With oil price making a new short-term low at 46.45$ one would expect USD/CAD to be above its recent high at 1.2965. Instead price is pressured by sellers and it lags behind showing that the main trend remains bearish and this is only a corrective bounce.
As one can see above in the oil chart, despite the new low the oscillators are diverging. This is just a warning for oil bears to be cautious. Additionally the form of the decline from 48.75$ is far from impulsive. This implies that the up trend is not complete. So oil has a lot of chances of making a bullish reversal and a new high. This affects USD/CAD negatively.
As I had pointed out earlier through my twitter account, USD/CAD may be following the above fractal map. Need to be patient and a break below 1.2855 will increase the chances of this bearish scenario playing out.

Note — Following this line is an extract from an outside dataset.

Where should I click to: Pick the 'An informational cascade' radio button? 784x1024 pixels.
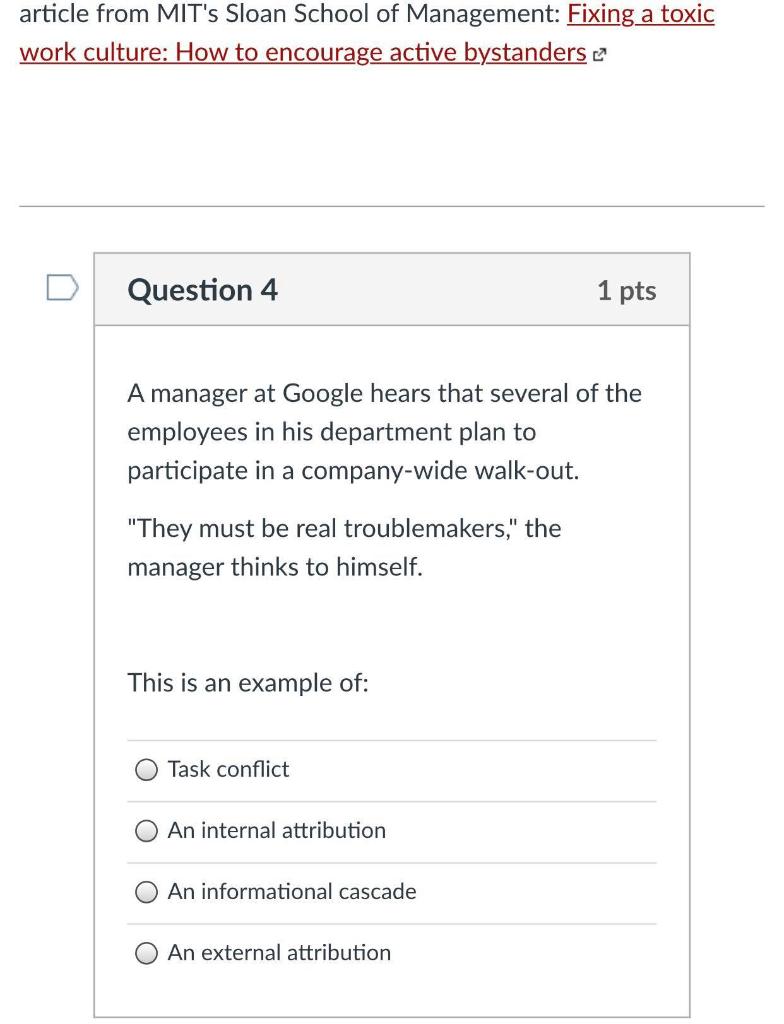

In the final chart above I want to show you where we currently are trading. Price has stopped its rise at the 38% Fibonacci retracement of the decline from 1.32 and at the same time right below the broken triangle pattern. This is an important back test.
Usually after a breakdown of a triangle we see a back test and a rejection. A rejection here will increase a lot the chances of the bearish scenario playing out.
I’m bearish and short. Above 1.2965 things will not be good for bears…at least for the short-term as we could see a 100 pip bounce. In the longer-term as long as price is below 1.32 I can see even a decline towards 1.20-1.15.